The left tenderly strokes the eighteen inch steel barrel of the gun
named 'Pig Hammer' like it's the hair of a woman. The right cradles the
butt of the revolver like it's the balance of justice. And it is. It's
weighed Jack Toomey and found him to be lighter than all of his
sins.
*****
Jack Toomey is having illicit dealings with his neighbour's wife. His
yards are filled with cattle that have been rustled from his fellow
man.
He's gotten careless with his iniquities over the past few months. And
why not? People only see what they want to see. As far as they know,
he's a good husband, Rotarian and trustee for Hardwood Pines. So what
if he skims a little cream when milking the cash cow? What people don't
know can't hurt them. But in a small estate like Hardwood, people talk.

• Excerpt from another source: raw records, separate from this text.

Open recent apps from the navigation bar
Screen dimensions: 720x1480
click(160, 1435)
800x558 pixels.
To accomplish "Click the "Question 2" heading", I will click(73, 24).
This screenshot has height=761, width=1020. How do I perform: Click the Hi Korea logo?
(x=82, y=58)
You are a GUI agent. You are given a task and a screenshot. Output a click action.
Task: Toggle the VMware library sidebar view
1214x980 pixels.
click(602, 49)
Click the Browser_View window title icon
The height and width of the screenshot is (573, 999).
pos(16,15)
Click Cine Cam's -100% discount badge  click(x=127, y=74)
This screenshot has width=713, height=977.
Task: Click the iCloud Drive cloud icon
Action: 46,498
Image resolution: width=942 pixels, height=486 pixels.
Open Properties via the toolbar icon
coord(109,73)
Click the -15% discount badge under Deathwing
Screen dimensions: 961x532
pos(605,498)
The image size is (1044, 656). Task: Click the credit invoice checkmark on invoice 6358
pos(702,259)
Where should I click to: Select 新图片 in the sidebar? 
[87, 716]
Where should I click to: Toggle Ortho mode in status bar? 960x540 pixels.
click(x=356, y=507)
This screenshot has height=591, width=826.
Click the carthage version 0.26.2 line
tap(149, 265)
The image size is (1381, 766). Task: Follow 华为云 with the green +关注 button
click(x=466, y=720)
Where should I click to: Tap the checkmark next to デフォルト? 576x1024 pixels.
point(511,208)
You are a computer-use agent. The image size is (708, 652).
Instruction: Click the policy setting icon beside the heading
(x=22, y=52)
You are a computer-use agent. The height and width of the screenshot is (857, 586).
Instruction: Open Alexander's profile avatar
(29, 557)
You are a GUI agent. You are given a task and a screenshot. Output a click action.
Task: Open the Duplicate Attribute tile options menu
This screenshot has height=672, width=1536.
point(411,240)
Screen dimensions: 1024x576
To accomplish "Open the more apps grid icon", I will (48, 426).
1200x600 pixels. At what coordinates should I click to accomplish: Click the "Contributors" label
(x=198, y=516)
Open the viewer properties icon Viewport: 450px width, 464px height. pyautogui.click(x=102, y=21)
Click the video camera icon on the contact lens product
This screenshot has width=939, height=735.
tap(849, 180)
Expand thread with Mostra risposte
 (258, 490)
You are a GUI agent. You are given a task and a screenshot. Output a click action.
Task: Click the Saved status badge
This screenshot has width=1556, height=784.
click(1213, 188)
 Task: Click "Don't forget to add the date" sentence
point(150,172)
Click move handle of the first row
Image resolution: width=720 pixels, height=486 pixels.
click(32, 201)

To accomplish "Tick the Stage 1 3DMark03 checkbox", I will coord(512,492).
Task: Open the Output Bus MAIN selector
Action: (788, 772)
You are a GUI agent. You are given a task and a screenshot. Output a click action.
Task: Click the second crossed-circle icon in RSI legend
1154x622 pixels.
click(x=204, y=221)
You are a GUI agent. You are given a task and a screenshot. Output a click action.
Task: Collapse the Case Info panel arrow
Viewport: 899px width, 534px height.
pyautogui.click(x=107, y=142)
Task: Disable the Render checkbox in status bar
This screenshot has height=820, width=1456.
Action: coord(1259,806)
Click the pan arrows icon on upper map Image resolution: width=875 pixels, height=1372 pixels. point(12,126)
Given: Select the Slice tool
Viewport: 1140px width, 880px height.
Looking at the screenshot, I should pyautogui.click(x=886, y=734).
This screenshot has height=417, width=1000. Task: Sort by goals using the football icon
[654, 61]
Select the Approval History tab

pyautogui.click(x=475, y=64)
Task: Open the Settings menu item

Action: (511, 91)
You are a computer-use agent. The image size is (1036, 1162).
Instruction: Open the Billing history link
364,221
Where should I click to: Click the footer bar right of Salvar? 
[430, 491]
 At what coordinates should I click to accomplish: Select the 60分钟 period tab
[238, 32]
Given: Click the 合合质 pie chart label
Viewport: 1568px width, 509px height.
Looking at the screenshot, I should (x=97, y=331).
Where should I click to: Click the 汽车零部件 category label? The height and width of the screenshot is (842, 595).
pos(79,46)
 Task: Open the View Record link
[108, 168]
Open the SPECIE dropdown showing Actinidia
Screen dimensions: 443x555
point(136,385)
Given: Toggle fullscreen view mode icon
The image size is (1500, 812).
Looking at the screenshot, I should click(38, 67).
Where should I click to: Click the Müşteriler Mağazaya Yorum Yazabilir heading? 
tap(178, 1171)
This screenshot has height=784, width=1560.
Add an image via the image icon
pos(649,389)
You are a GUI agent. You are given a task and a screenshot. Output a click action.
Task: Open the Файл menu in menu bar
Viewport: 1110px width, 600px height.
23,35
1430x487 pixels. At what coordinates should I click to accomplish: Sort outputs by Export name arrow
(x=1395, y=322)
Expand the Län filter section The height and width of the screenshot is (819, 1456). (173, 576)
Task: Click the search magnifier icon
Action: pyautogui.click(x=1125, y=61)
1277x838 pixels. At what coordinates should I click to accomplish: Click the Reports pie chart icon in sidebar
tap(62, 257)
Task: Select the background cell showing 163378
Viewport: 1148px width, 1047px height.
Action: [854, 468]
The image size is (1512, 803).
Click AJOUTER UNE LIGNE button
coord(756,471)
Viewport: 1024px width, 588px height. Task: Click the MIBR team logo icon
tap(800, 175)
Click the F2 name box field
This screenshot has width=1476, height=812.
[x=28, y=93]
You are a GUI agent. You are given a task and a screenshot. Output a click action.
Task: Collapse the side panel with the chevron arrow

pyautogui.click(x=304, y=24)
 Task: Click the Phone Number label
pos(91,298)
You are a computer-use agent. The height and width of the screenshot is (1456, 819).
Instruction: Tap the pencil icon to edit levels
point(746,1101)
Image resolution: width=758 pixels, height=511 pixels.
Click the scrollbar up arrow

And he'd heard some of it.
They'd been saying that Deputy Carlson's going to ride into town and
clean up the rot. He'd heard them say that vice and corruption had
silently taken root in Hardwood. People are getting frightened. It
seems as though the upstanding reputation of their town, as a place
where a family can raise cattle and children within a five minute
walking distance of trading posts, yet still be free of the crime and
bustle of the city, is just an illusion.
So perhaps it is time. Time for the law to knock on Hardwood.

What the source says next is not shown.